# Stated task a:
Please repeat the records word for word, starting with their very first line and going on through the line that contains "click(x=349, y=640)", with both of those lines included.
BEGIN Document excerpt
He had happened because a dear friend had heard me talk of wanting another dog. I had 2 wolfhounds at the time and did not want another one. Brecon, then aged 9, already ancient for a wolfhound, and Cu aged 3.
Brecon had been the runt of a mistaken and huge litter in a truly “cracker” world in the back woods outside Tampa, Florida. He had crawled through the milling sea of 20 little girl wolfhound pups all 8 weeks old that were his siblings to come to rest on top of my feet. I was six months pregnant at the time with my youngest at the time. My oldest was just 8 years old and she insisted on this little single boy who was so much smaller than the rest of them. His tale is a part of this one’s in that Brecon was the elder and a wolfhound both of which ended up being lovely checks for the intrepid nature inherent in a German Shepherd pup.
Cu was the Gentle Giantess in everyway. Huge at over 130 pounds and cream colored, she was always deferential to anyone or anything else and this pup ran rough shod over her gentle nature. One of the pup’s favorite pastimes was grabbing hold of the end of Cu’s very long tail with his needle sharp teeth and gnawing away. She would not challenge him for this activity. I spayed her early on and I think she really tried to be mother to this young bearlike pup which in her soul mandated she let him do whatever the hell he felt like to her. Ah, mothers with the instinct NOT to correct their beautiful sons.
5th September, 2012
It is another in a series of beautiful clear days in this late summer of my first year living in the woods in the Pacific Northwest. As I live with and tend to my animal pack, I am more and more aware of how each of their spirits teaches me lessons.
I am, afterall, human and was birthed by people who in various cultured ways had modeled for me the ways of domination which they used to survive. This pup taught me a very poignant lesson about my own brutal nature, both as a reflection of its strength and as its capacity to source a violent response from something it threatened so severely it warranted self-defense.
END Document excerpt
BEGIN Records supplied
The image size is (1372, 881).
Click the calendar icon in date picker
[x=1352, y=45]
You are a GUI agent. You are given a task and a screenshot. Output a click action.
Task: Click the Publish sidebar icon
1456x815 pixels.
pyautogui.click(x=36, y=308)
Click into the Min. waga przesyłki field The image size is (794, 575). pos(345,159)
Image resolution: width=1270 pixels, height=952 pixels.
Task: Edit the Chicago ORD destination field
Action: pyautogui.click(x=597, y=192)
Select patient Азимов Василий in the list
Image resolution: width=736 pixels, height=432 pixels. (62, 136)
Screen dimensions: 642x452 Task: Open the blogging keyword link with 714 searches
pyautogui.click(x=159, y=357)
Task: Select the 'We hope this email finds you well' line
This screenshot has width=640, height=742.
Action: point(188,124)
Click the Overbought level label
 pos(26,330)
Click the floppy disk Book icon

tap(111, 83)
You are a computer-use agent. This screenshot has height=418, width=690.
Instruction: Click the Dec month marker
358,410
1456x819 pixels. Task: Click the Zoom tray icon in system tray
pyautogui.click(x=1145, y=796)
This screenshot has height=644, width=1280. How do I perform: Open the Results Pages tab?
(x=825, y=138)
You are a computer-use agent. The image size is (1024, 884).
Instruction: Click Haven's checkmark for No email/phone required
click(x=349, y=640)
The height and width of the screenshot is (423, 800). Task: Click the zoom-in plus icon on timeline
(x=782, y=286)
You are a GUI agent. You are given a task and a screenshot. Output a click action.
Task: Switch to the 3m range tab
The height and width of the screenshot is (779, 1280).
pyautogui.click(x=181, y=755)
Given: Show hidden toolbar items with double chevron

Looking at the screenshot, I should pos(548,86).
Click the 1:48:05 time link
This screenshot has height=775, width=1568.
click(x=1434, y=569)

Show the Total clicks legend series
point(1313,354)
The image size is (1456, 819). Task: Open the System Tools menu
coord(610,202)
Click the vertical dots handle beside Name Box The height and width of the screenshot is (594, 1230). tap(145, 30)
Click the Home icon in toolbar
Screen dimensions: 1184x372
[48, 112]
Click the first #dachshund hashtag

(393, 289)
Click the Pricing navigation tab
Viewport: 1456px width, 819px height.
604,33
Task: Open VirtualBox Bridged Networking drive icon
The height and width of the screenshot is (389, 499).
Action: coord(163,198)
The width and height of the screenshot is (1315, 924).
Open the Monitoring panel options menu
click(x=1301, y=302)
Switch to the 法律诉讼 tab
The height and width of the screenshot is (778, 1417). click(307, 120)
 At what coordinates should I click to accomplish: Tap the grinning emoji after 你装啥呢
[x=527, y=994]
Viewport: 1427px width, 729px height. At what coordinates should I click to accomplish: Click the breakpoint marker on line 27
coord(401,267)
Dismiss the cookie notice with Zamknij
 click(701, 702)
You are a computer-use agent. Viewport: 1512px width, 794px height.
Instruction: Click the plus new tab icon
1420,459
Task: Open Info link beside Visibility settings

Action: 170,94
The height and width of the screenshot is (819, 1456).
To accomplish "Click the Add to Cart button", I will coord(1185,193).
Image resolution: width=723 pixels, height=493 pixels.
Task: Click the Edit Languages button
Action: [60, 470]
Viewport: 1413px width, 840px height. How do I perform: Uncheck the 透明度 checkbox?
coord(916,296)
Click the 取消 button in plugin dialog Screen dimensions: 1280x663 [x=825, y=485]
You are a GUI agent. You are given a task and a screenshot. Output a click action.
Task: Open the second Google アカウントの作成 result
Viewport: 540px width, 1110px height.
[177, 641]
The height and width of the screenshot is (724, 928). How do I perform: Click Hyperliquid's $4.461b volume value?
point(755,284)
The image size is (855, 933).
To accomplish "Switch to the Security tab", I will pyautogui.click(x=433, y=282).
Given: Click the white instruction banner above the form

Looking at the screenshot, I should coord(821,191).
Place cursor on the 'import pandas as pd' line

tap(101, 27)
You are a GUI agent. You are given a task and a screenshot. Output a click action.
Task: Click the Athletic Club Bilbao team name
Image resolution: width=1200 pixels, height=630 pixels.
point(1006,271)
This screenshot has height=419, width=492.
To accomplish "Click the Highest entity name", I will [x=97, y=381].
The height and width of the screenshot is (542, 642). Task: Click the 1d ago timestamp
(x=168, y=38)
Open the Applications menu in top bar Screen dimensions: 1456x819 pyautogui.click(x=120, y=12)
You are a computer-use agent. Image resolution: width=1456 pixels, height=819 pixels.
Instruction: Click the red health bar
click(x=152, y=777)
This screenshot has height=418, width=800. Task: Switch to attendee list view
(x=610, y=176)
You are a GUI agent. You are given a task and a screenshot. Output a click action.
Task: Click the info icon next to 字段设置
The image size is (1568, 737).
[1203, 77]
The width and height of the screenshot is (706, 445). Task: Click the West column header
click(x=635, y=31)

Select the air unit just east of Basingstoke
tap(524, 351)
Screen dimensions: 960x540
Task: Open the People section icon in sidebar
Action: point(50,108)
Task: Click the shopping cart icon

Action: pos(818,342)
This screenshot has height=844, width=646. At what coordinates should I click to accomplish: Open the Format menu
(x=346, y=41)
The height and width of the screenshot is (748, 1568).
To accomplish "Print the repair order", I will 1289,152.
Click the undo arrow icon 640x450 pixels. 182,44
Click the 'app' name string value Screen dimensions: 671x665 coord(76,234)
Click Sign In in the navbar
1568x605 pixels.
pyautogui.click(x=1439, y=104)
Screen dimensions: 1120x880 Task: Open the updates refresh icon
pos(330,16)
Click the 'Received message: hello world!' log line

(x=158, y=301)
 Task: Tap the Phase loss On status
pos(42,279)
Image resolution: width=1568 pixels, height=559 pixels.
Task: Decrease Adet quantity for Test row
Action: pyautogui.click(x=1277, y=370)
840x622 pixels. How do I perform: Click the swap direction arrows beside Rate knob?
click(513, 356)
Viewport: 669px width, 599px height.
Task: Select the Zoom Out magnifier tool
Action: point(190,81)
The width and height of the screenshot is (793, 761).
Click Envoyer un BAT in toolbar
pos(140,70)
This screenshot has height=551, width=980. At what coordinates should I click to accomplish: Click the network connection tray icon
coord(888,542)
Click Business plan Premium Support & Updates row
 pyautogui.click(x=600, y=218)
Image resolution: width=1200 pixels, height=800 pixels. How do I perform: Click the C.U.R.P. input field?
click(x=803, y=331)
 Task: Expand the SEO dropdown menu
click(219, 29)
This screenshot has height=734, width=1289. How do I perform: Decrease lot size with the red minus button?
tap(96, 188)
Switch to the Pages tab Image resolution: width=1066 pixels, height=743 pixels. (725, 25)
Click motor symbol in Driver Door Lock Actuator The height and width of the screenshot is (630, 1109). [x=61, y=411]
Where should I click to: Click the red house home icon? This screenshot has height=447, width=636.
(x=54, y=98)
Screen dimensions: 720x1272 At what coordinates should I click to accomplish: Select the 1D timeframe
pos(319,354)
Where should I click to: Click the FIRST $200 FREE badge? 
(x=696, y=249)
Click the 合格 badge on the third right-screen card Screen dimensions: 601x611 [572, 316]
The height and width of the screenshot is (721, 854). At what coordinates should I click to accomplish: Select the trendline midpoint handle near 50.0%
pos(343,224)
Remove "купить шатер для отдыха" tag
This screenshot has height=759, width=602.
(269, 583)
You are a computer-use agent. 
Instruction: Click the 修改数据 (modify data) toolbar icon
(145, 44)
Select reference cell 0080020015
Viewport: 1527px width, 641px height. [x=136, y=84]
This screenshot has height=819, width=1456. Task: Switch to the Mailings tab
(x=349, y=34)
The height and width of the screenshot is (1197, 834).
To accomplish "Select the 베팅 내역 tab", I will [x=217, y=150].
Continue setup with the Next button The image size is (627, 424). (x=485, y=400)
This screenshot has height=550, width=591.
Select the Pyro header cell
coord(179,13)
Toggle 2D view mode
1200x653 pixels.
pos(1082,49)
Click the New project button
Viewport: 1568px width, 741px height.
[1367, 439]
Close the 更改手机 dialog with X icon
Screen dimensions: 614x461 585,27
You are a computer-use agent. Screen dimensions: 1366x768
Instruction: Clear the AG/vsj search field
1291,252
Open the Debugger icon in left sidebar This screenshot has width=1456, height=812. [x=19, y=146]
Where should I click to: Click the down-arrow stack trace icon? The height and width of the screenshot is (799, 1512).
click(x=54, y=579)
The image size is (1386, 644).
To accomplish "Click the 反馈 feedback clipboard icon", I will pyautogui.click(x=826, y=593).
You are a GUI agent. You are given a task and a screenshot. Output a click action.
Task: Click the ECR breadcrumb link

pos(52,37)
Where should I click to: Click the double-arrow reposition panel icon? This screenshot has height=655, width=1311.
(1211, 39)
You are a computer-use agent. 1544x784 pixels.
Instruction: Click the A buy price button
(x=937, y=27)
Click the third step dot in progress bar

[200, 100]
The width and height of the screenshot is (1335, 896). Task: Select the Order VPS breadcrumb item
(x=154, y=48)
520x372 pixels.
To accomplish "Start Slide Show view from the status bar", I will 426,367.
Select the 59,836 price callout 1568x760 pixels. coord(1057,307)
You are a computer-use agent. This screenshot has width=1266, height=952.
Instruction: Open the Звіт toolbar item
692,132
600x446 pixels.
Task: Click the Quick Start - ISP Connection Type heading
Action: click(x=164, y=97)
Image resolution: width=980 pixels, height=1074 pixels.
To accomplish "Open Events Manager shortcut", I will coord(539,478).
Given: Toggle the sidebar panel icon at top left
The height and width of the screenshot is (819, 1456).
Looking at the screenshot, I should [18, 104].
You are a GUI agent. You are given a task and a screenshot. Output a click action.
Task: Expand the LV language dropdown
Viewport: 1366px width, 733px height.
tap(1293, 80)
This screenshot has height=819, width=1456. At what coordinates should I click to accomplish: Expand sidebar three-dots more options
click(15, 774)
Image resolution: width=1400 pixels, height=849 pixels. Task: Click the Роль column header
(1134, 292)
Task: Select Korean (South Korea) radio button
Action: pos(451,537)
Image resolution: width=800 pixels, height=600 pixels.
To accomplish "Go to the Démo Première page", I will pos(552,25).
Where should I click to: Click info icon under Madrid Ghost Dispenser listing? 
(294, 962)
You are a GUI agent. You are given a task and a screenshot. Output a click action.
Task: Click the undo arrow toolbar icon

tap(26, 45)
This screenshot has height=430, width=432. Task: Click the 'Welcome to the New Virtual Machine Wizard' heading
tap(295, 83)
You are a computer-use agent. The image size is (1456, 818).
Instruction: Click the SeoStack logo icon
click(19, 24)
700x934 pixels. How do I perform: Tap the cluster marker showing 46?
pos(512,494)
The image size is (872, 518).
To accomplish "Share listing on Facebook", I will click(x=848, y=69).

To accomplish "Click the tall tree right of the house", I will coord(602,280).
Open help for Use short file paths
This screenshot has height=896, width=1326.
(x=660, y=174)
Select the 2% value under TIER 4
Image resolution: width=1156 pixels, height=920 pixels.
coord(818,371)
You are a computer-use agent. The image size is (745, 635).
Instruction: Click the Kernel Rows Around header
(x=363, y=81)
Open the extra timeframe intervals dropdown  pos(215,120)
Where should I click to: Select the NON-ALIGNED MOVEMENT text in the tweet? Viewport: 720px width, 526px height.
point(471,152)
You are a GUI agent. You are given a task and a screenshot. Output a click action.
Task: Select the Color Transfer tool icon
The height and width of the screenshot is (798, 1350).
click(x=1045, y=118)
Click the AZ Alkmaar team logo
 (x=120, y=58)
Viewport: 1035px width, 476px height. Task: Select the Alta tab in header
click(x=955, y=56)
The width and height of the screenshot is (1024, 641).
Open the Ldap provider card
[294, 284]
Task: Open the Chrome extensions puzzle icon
END Records supplied
# Stated task b:
Write the next part of the memoir about the dogs, picking up after its last sentence.

# Task answer a:
The image size is (1372, 881).
Click the calendar icon in date picker
[x=1352, y=45]
You are a GUI agent. You are given a task and a screenshot. Output a click action.
Task: Click the Publish sidebar icon
1456x815 pixels.
pyautogui.click(x=36, y=308)
Click into the Min. waga przesyłki field The image size is (794, 575). pos(345,159)
Image resolution: width=1270 pixels, height=952 pixels.
Task: Edit the Chicago ORD destination field
Action: pyautogui.click(x=597, y=192)
Select patient Азимов Василий in the list
Image resolution: width=736 pixels, height=432 pixels. (62, 136)
Screen dimensions: 642x452 Task: Open the blogging keyword link with 714 searches
pyautogui.click(x=159, y=357)
Task: Select the 'We hope this email finds you well' line
This screenshot has width=640, height=742.
Action: point(188,124)
Click the Overbought level label
 pos(26,330)
Click the floppy disk Book icon

tap(111, 83)
You are a computer-use agent. This screenshot has height=418, width=690.
Instruction: Click the Dec month marker
358,410
1456x819 pixels. Task: Click the Zoom tray icon in system tray
pyautogui.click(x=1145, y=796)
This screenshot has height=644, width=1280. How do I perform: Open the Results Pages tab?
(x=825, y=138)
You are a computer-use agent. The image size is (1024, 884).
Instruction: Click Haven's checkmark for No email/phone required
click(x=349, y=640)

# Task answer b:
I had never had a German Shepherd before. I knew a few people who had had them. When I was very young, my sister’s husband had a heroic legendary Shepherd, appropriately named Thor, who had, among other astounding feats of sensitive response, saved his beloved Steve from drowning in the surf off Malibu Beach.
I had accrued over the years without any formal instructions a kitchen soup collection of dog training techniques. As I committed to the idea of a German Shepherd pup, some man who did not know me well and who had dominance issues of his own had told me, “This is going to end badly. You have to be a very strong person to harness a Shepherd.” This illicited in me quite a typical response which was to be even more determined to have this shepherd pup.
But of course something in what he said shot through to my fear zone as I had never raised a member of the three main aggressive breeds I was secretly terrified I would illicit aggression from this pup over time. That fear was key.
Despite this the decision was made and the pup was ours. My oldest daughter, her best friend (both beautiful 17 year olds and closet nerds), my youngest daughter about to be 9, and my future husband all packed into my red Passat Wagon with the pup nestled in between the three girls drove him home. Ever since that fateful trip to his new home he has never been happier than in the arms of his girls.
He was eight weeks old. A bear of a pup. Floppy ears as shepherd ears do not stand up until they reach about three months. Teeth like razors, sharper than any other breed I have ever experienced. And catlike grace. We had a flight of stairs off our back deck to our fenced in yard and the pup learned how to climb those risers in seconds. He used his paws to explore those risers the way a cat explores. His agility was astonishing. His motion up those stairs was like water defying gravity.
And puppy breath. Oh. The most intoxicating smell in my olifactory universe for sure. With this pup at this age the pleasure of the breath had to hard won as his teeth were always a part of the experience.
The most beautiful paws, oh so soft but always busy.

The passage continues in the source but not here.